──────── INFORMATION SUPPLIED

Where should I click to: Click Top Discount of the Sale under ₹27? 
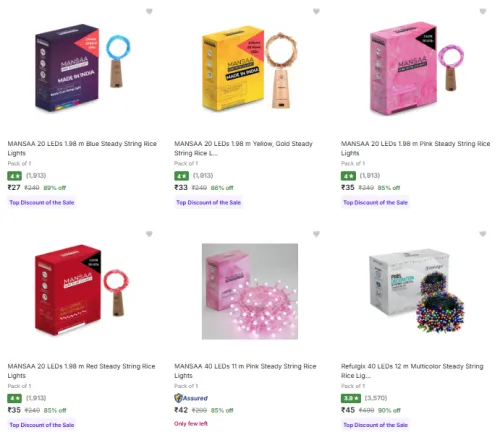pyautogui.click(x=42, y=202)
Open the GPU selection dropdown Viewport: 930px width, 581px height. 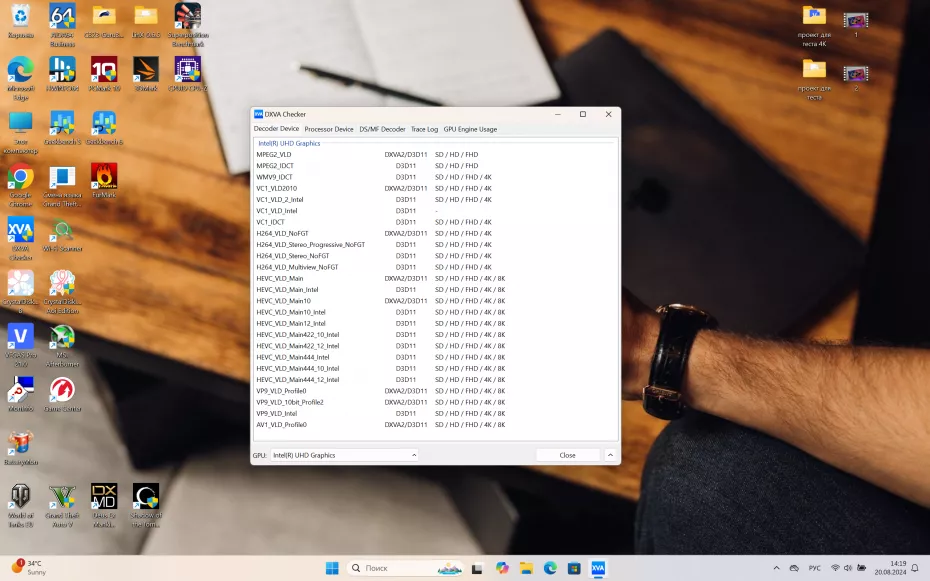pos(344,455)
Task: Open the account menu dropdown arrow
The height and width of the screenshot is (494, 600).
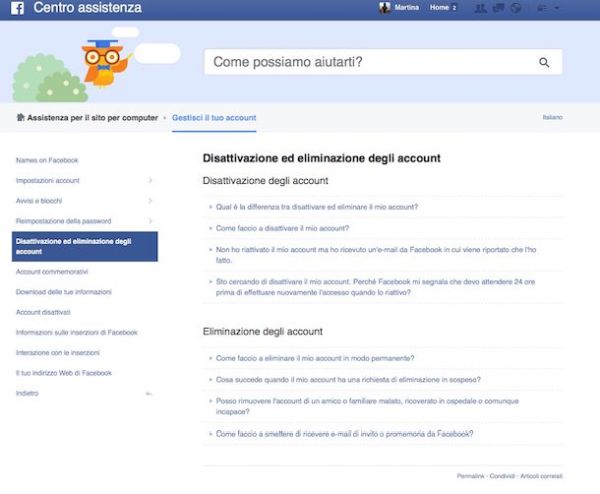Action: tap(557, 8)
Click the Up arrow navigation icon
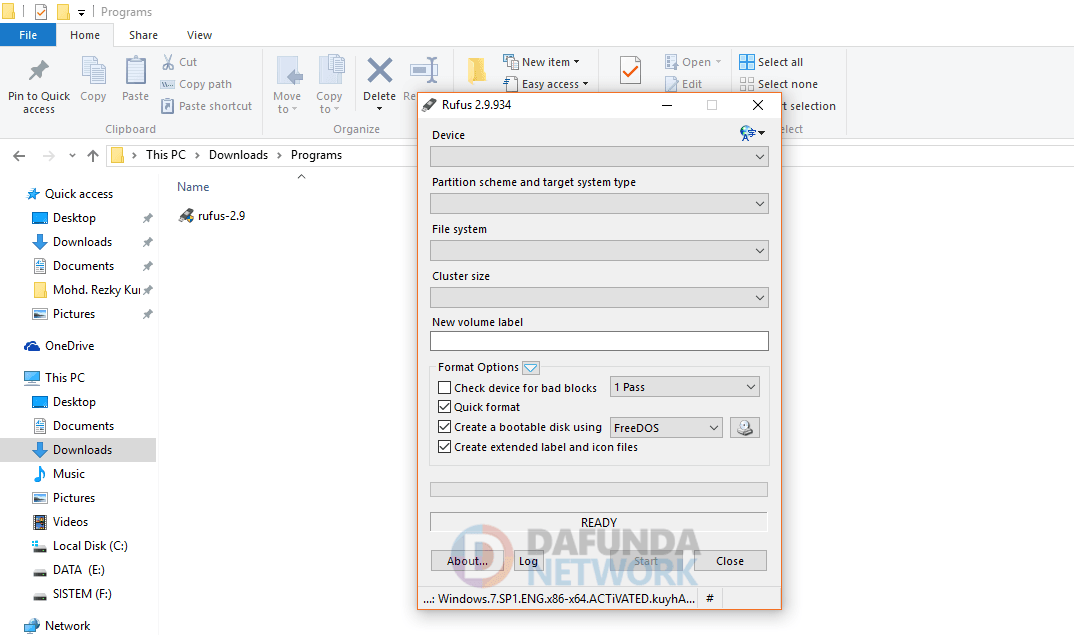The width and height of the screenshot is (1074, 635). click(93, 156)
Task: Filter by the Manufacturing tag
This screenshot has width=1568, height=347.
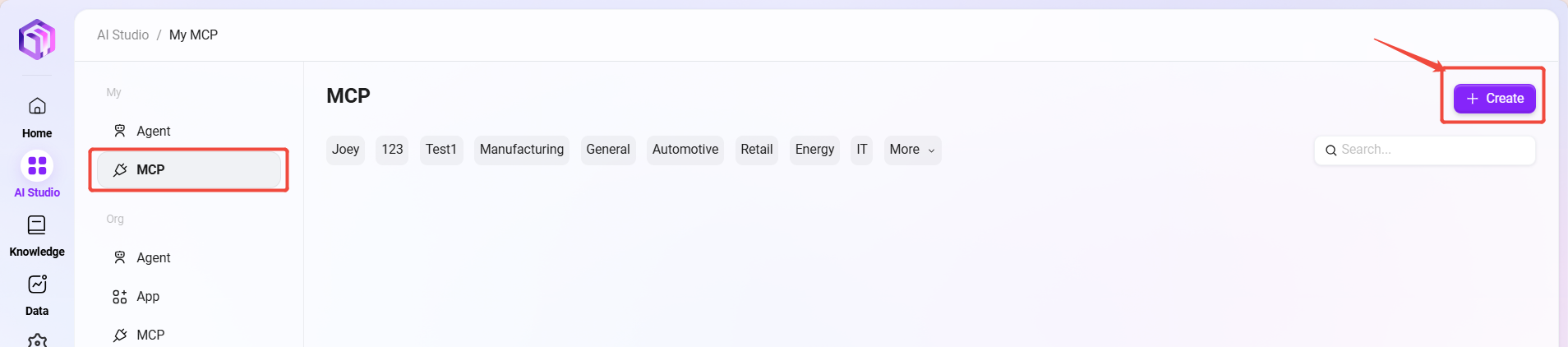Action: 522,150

────────────────
──────── INFORMATION SUPPLIED

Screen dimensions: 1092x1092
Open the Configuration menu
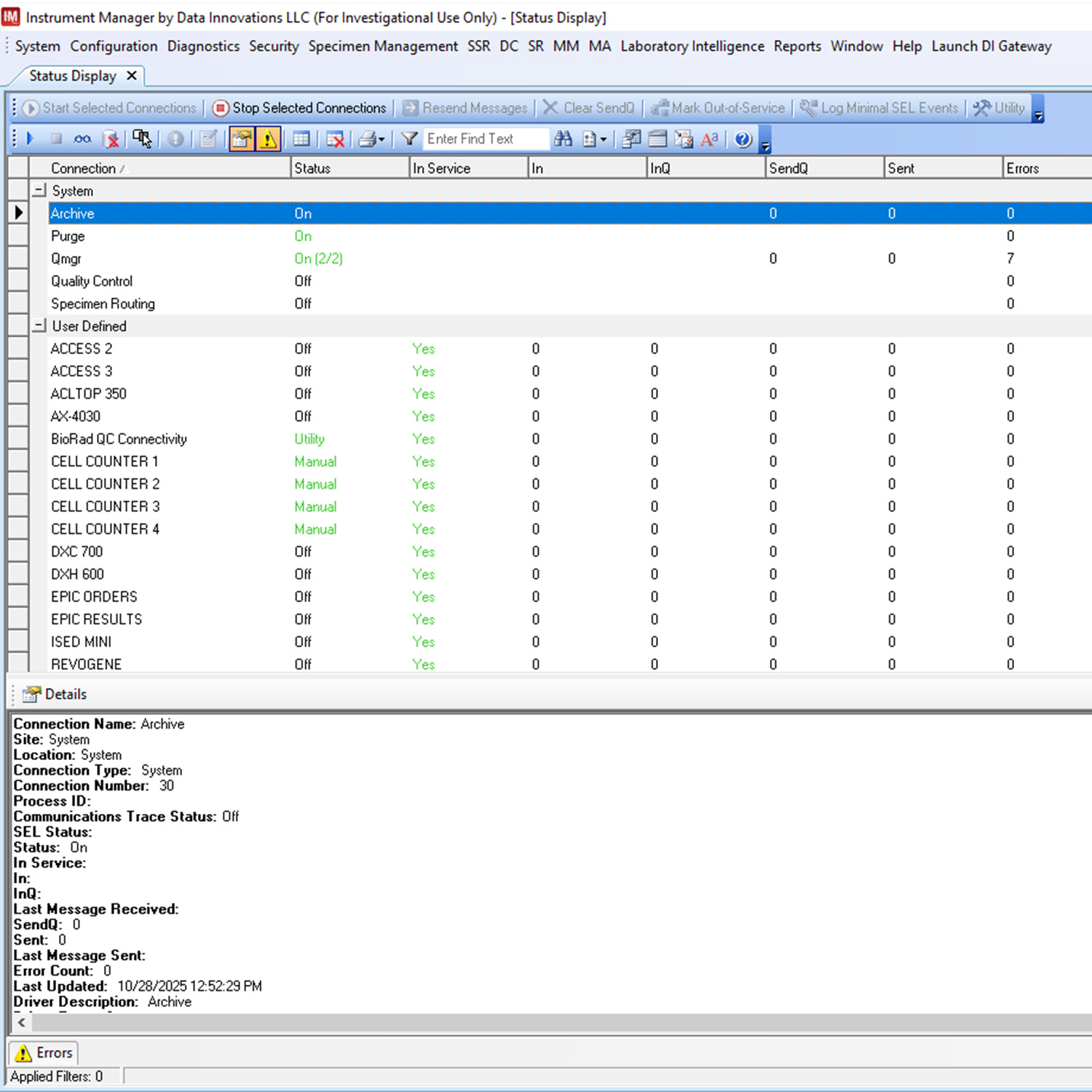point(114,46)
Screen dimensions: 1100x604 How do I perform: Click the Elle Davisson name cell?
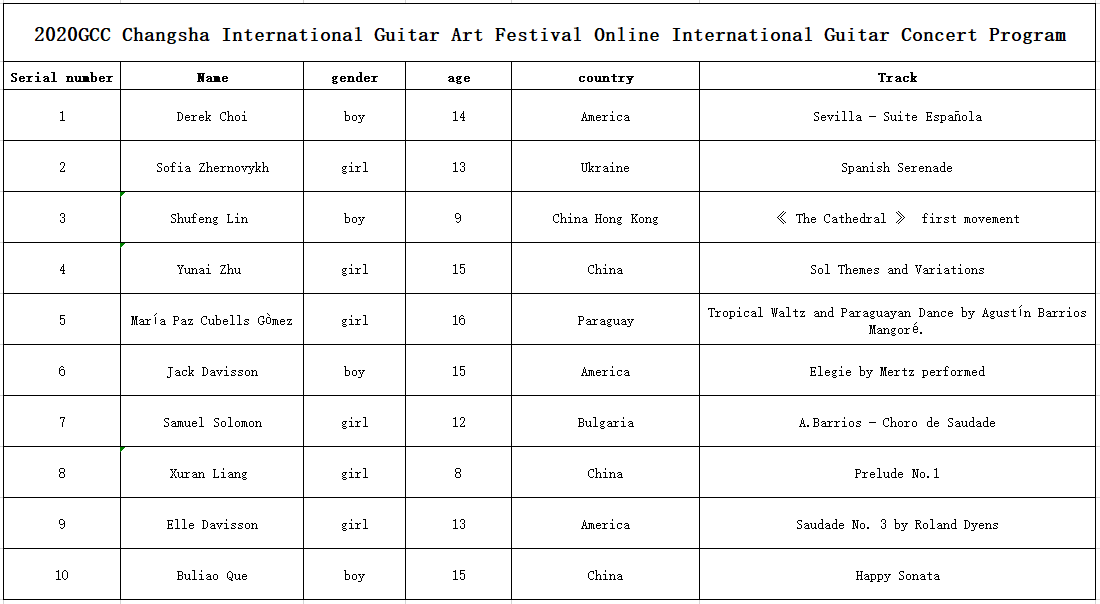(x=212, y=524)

────────────────

**PROBLEM STATEMENT**
Where a line of the entries contains the word "Task", copy that line.

**THE ANSWER**
Task: Open the account menu dropdown arrow
Task: Filter by the Manufacturing tag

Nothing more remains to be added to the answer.